Old and new in Singapore.

What shapes Singapore traditions?

Singapore is a tiny island nation located in maritime Southeast Asia, right on the southern tip of our closest neighbouring country, Malaysia.

Thanks to its location on a natural harbour, Singapore has been a trading hub since as early as the 13th century. Things changed in 1819 when Sir Stamford Raffles ‘discovered’ Singapore and developed the then small town into a bustling trading outpost for the British East India Company.

With a growing economy, migrants from many parts of Asia began to flock to the city, bringing their own cultures and traditions along with them.

The amalgamation of these practices shaped the early years of modern Singapore, and leaves behind a rich heritage begging to be explored.

7 Singapore traditions every visitor should experience

After figuring out where to stay in Singapore, it’s time to take a closer look at the top 7 Singapore traditions and cultural experiences that are bound to leave you wanting more.

1. Watch a Nanyin concert

Four women on a stage perform Nanyin, part of traditional Chinese-Singaporean culture.
A traditional Nanyin performance.

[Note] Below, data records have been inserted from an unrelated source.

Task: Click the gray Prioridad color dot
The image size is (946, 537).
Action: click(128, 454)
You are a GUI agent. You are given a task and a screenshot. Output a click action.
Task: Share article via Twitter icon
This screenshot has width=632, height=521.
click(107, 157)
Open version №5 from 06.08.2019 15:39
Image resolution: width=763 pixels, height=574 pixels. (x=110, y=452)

Photo credit: Qi Feng/

Nanyin, meaning ‘southern sounds’ in Chinese, is a type of classical music that originated over 2,000 years ago in the Fujian province of China. This form of music was brought to Singapore by migrant workers and lives on today amongst the Chinese community.

Nanyin is an integral part of Chinese history and identity, so much so that it has been inscribed on the UNESCO List of Intangible Cultural Heritage of Humanity. Efforts have been poured in to preserve and promote it, and these days, you will find a healthy mix of young performers showcasing this unique music alongside veterans. 

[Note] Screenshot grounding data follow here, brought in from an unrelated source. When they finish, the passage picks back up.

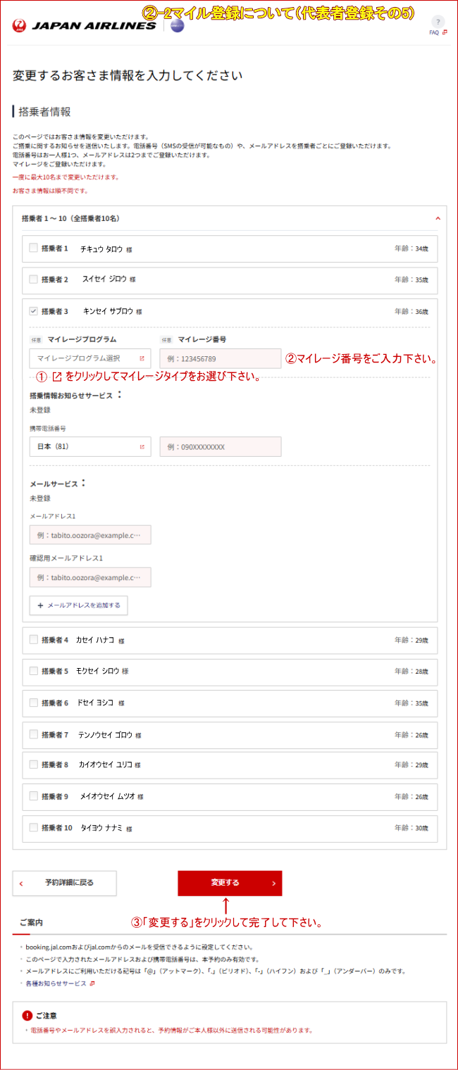This screenshot has height=1070, width=458.
Task: Click external link icon next to 各種お知らせサービス
Action: (92, 983)
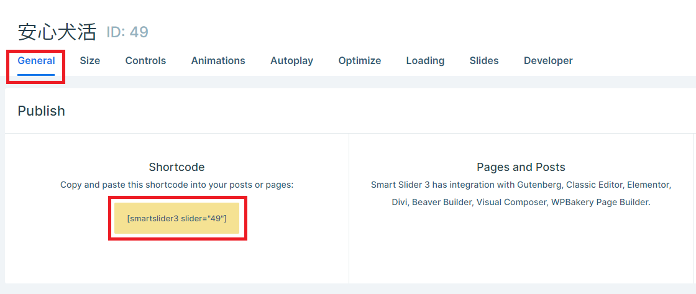Click the 'Copy and paste this shortcode' instruction
Image resolution: width=696 pixels, height=294 pixels.
[x=176, y=185]
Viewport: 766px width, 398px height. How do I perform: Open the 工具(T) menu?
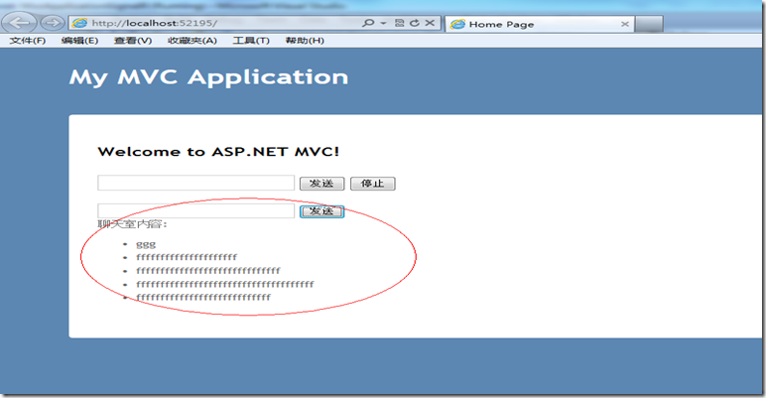click(x=251, y=41)
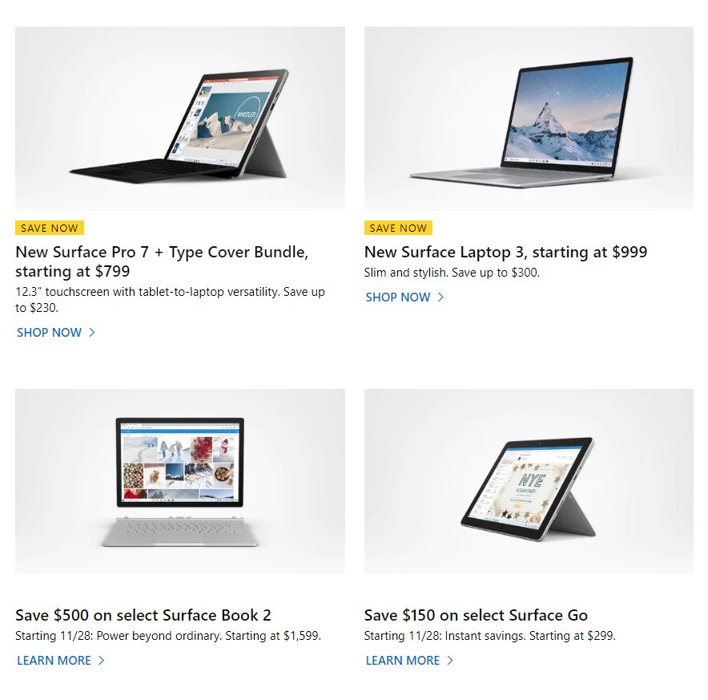Click the Surface Pro 7 product image
This screenshot has height=700, width=708.
[180, 119]
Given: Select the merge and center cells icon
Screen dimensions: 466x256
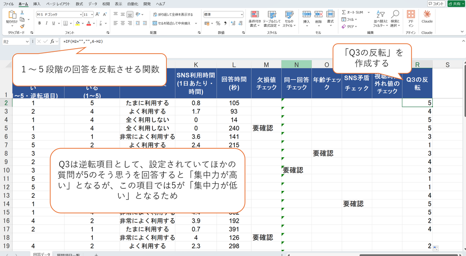Looking at the screenshot, I should 155,23.
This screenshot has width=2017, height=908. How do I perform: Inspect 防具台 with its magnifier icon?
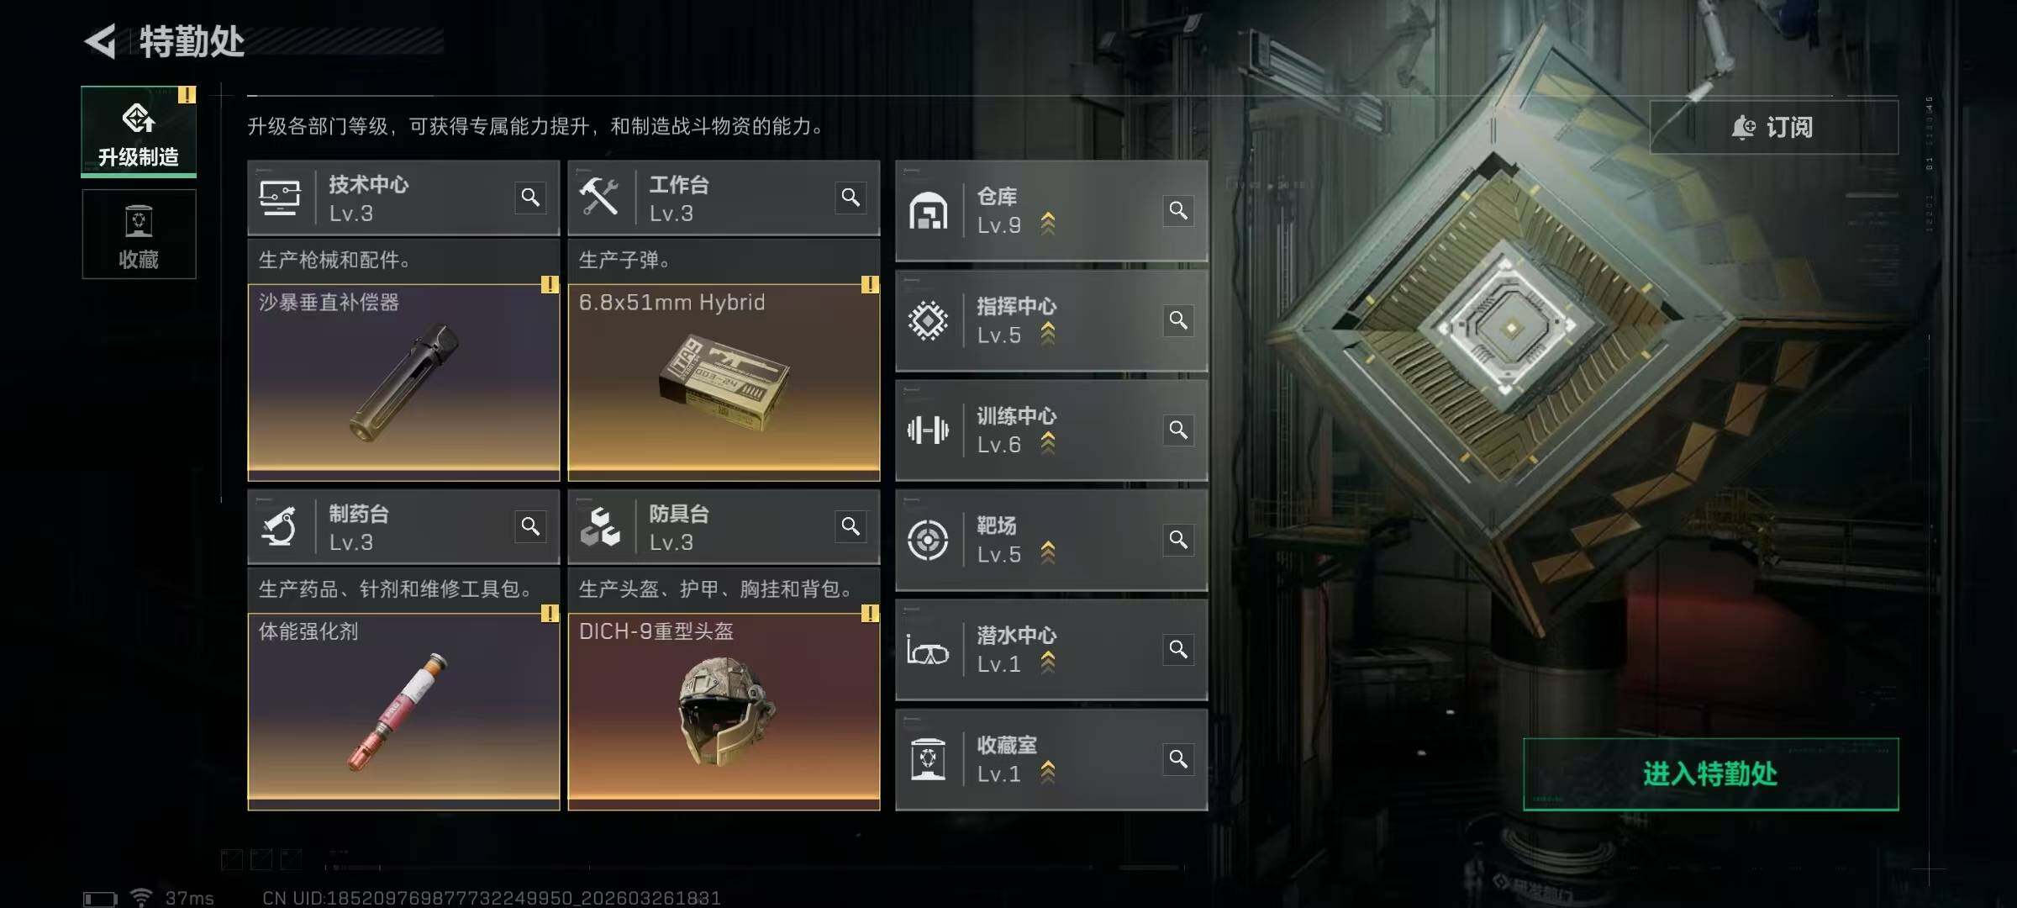point(851,526)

While visiting Singapore, there’s no better way to appreciate this old art form by attending a Nanyin concert. Performances regularly take place at various locations across the city. If you’re lucky, you can see a live show inside the oldest Hokkien temple in Singapore, Thian Hock Keng.

Watching the musicians perform under the stars is a one-of-a-kind experience you will not find elsewhere in Singapore.

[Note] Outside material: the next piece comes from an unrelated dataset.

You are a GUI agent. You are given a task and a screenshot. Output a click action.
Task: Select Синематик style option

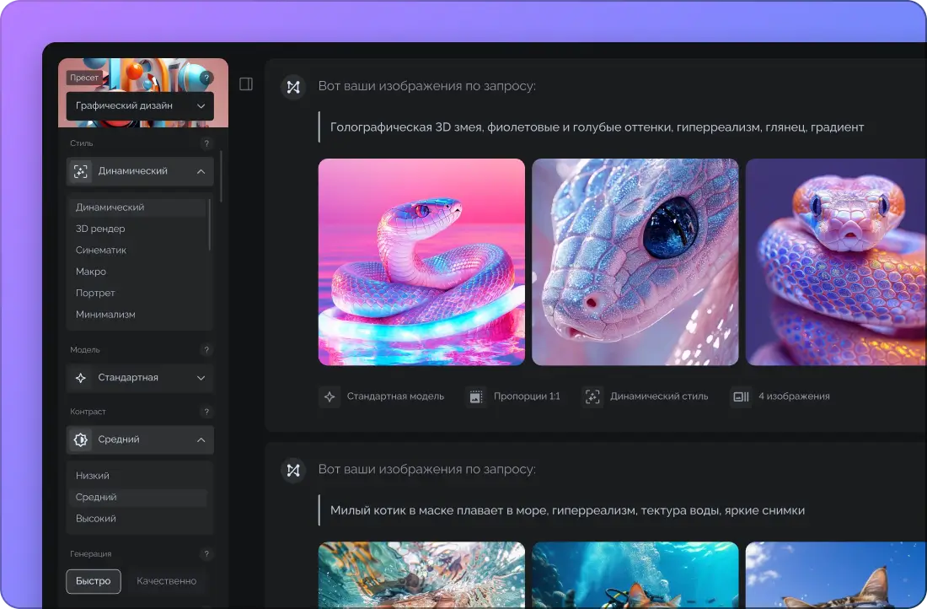101,251
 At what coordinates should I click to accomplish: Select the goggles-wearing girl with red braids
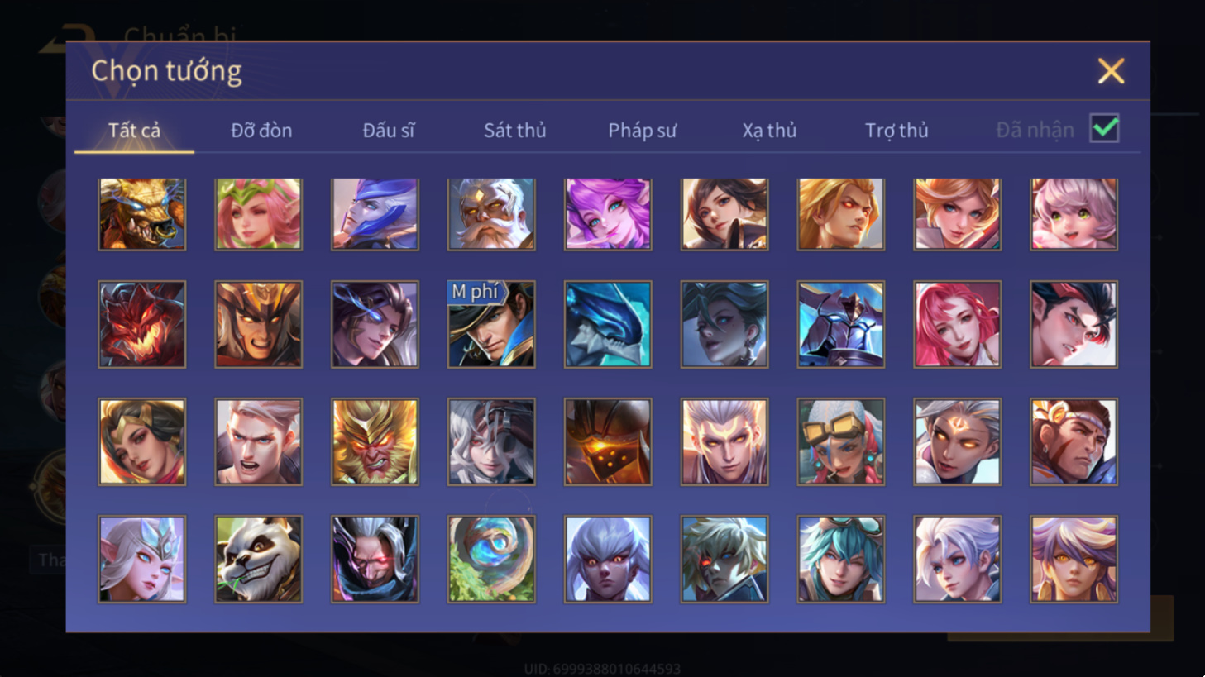click(841, 441)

Check the Facebook page of Siong Leng Musical Association for show times and more info.

2. Learn to speak Singlish

A row of yellow pedicabs in Singapore.
Any pedicab driver can surely teach you a few words of Singlish!

Singapore is a nation that’s made up of a large number of different races, each with its own unique traditions and dialects. The core groups are the Chinese, Malays, Indians, and Eurasians.

As a result of Singapore’s diversity, a unique tongue that blends the languages from each of these groups started to emerge. Colloquial Singlish was born.

As a visitor to a new country, it’s always useful to pick up a few words to improve communication with the locals, and that is no different in Singapore. The people are warm and friendly, so there is no lack of opportunities to learn

Ordering a drink from Starbucks, shopping at the mall, talking to a random uncle on the street – these are all easy ways to get started practicing Singlish vocabulary!

3. Visit the cemetery at Bukit Brown

Exploring a place of burial might not seem like a desirable activity for tourists, but a walk through Bukit Brown lends a different light to this experience.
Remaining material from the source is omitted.